Wednesday, May 8, 2019

Parable of the Sower by Octavia E. Butler

I read PARABLE OF THE SOWER for the first time as a teenager and I'm kind of surprised at how much I've forgotten/how much went over my head. It's a typical post-apocalyptic book in some ways, but revolutionary in others. First, it's peopled with a very diverse cast, with black, Asian, and Latino characters, to the point that they overshadow any Caucasian characters. California is one of the most ethnically diverse states in the U.S., so it was refreshing to see a book that actually reflected that makeup.

Second, PARABLE OF THE SOWER isn't dated at all. It still feels contemporary. Many of the issues - climate change, increase in criminal drug use, hyper-inflation, racially charged violence, gangs - are still relevant today. The only thing that truly places a time stamp on this book are the lack of cell phones and internet, but those things don't really have a place in a post-apocalyptic society anyway, which is maybe why this works.

Lauren lives in a cushy gated community with her preacher father. They've walled themselves off from the rest of the world with high-tech razor wire and rely on themselves and no one else. Lauren knows they have it good but isn't sure this is a sustainable way of life; their relative ease is stirring up the resentment of outsiders, and she's afraid that their "safety" is making them soft and unprepared for what awaits them outside.
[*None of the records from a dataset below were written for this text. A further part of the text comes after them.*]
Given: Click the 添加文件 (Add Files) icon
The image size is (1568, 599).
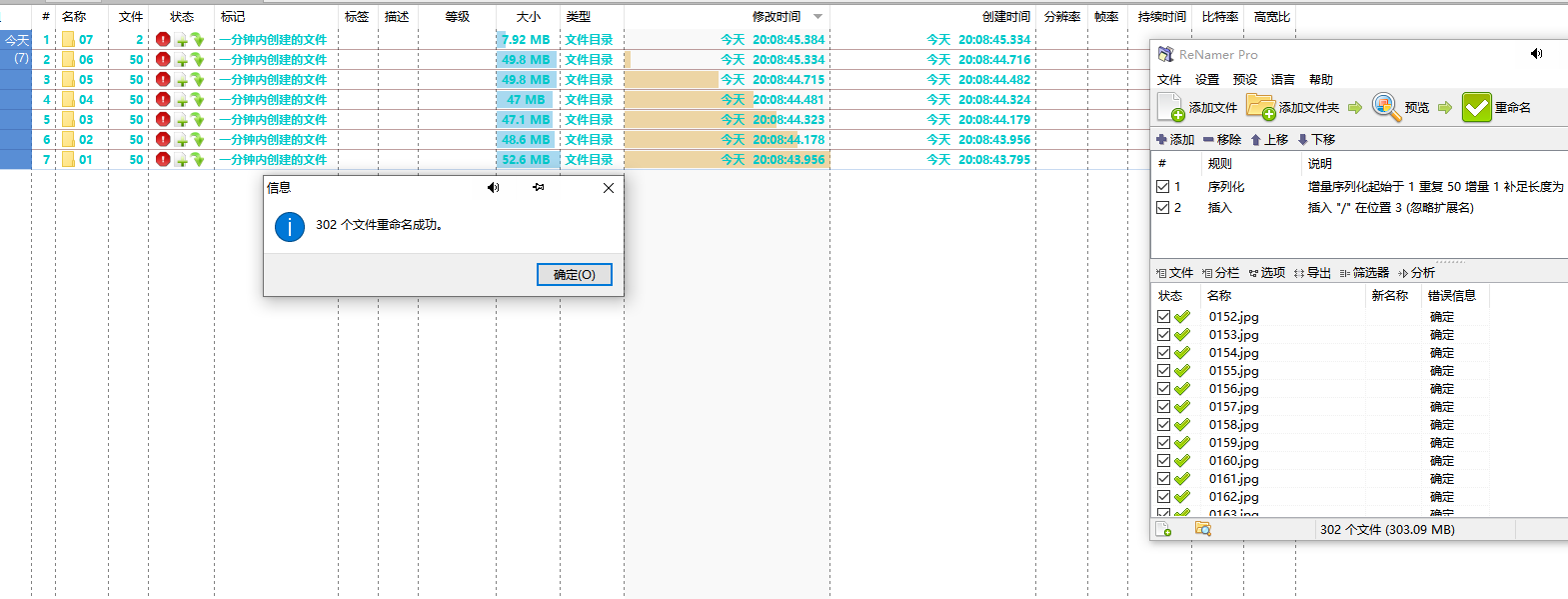Looking at the screenshot, I should click(x=1170, y=107).
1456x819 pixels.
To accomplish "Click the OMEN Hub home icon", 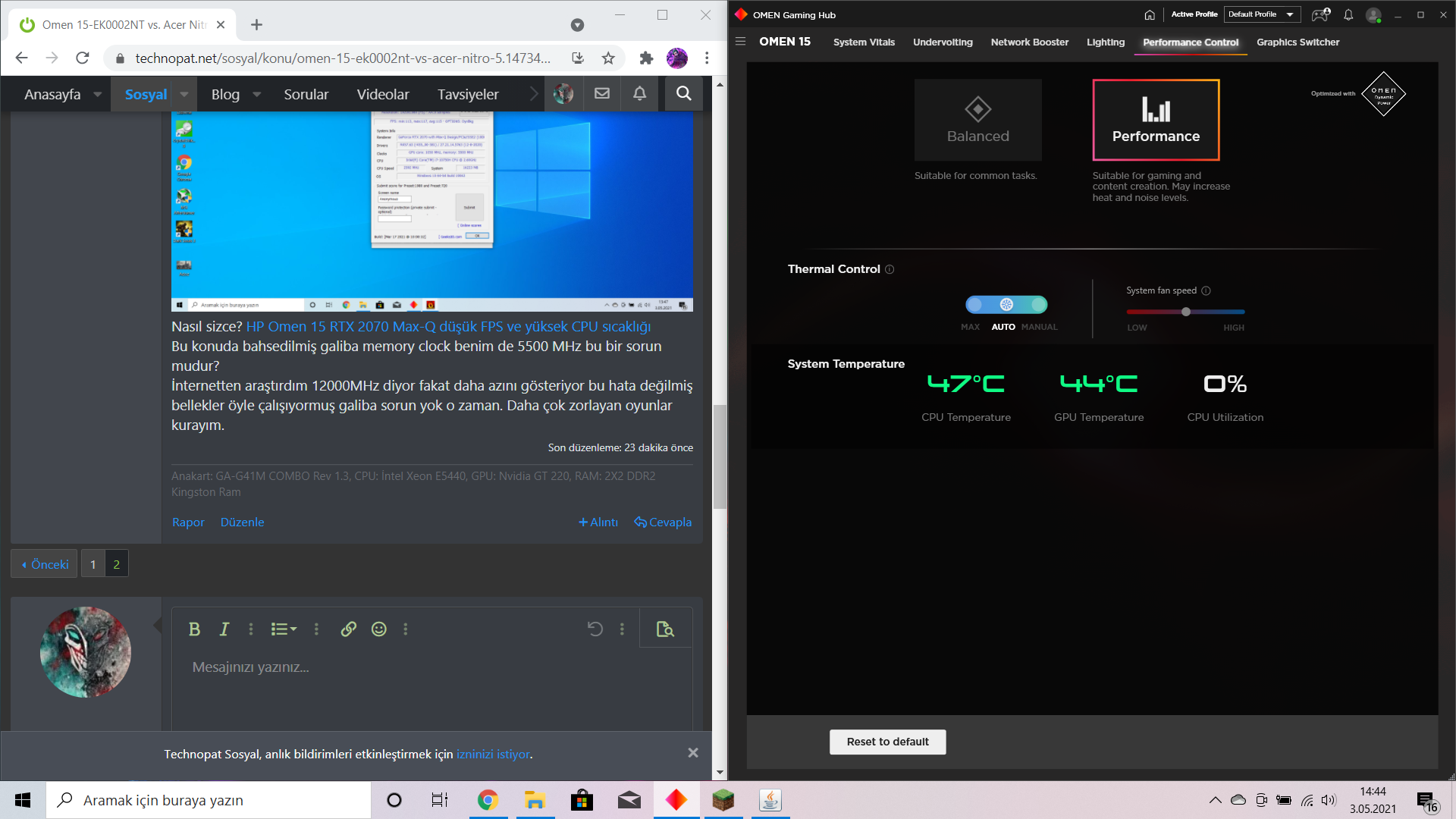I will click(1150, 15).
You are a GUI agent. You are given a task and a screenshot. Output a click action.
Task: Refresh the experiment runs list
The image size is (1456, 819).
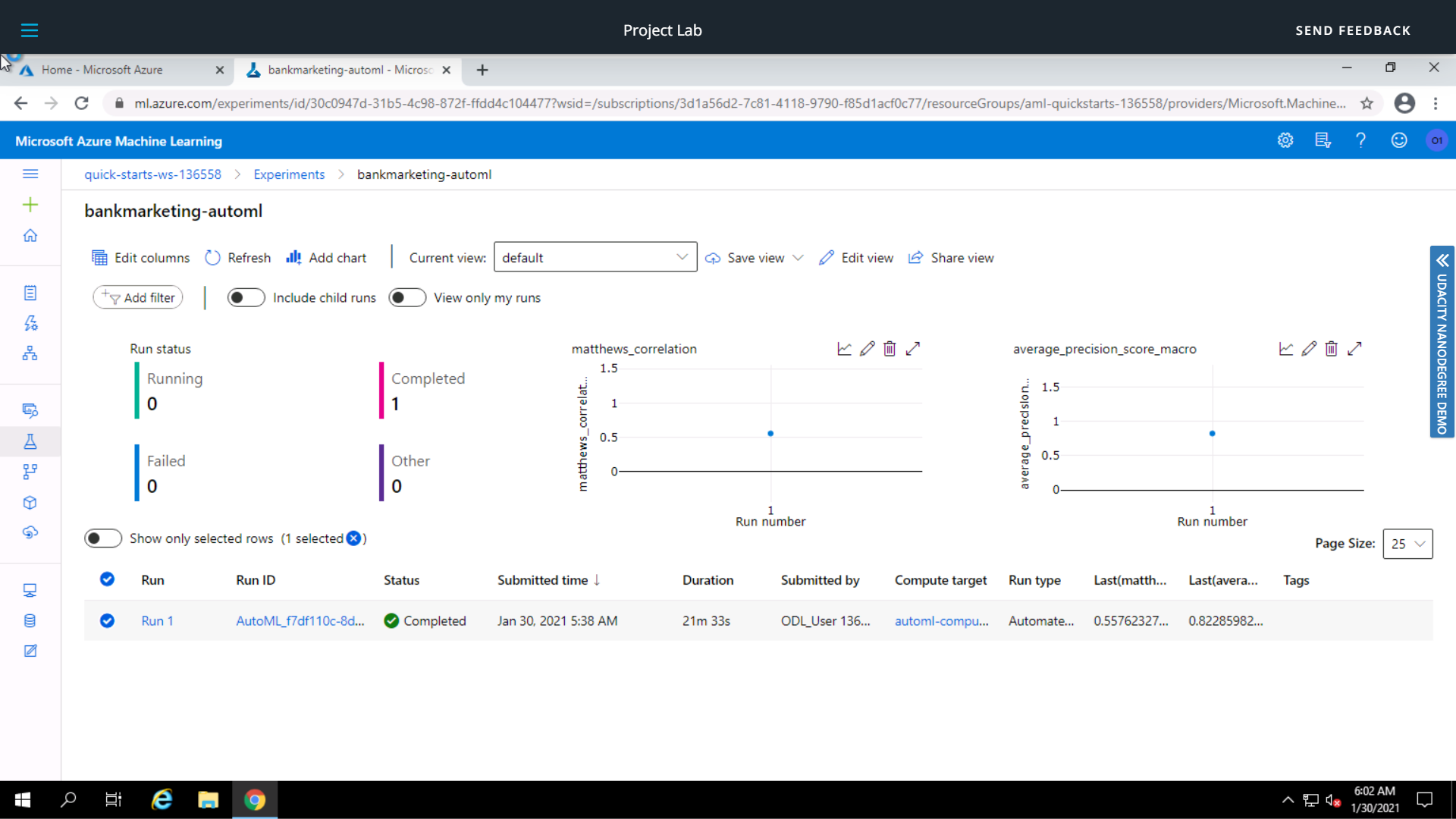click(237, 257)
Spoiler - Lauren is right and the worst does come to pass, only because nobody believed her or took her seriously, everyone is woefully unprepared. Not Lauren, though. She's a great character. It's refreshing to see a female protagonist who makes good decisions, and is willing to do unsavory things if it means survival. She isn't without a moral compass though; in fact, in her journal, she's coming up with the tenets of her own religion, which she calls Earthseed.

The religious angle is a little weird and almost Heinleinesque, made more so by the fact that Lauren has something called "hyper empathy syndrome," which means that she feels the pain and the pleasure that she sees in the people around her. I thought that was pretty weird. Psychic mumbo jumbo like that is pretty common in the sci-fi of the 70s, and man, did those authors love to preach. PARABLE OF THE SOWER is different from those books in that it has strong female heroines, an ethnically diverse cast, morally ambiguous characters, and a genuinely (and terrifyingly) plausible world that sings a swan song for an earth that may be beyond salvation - but also, maybe not.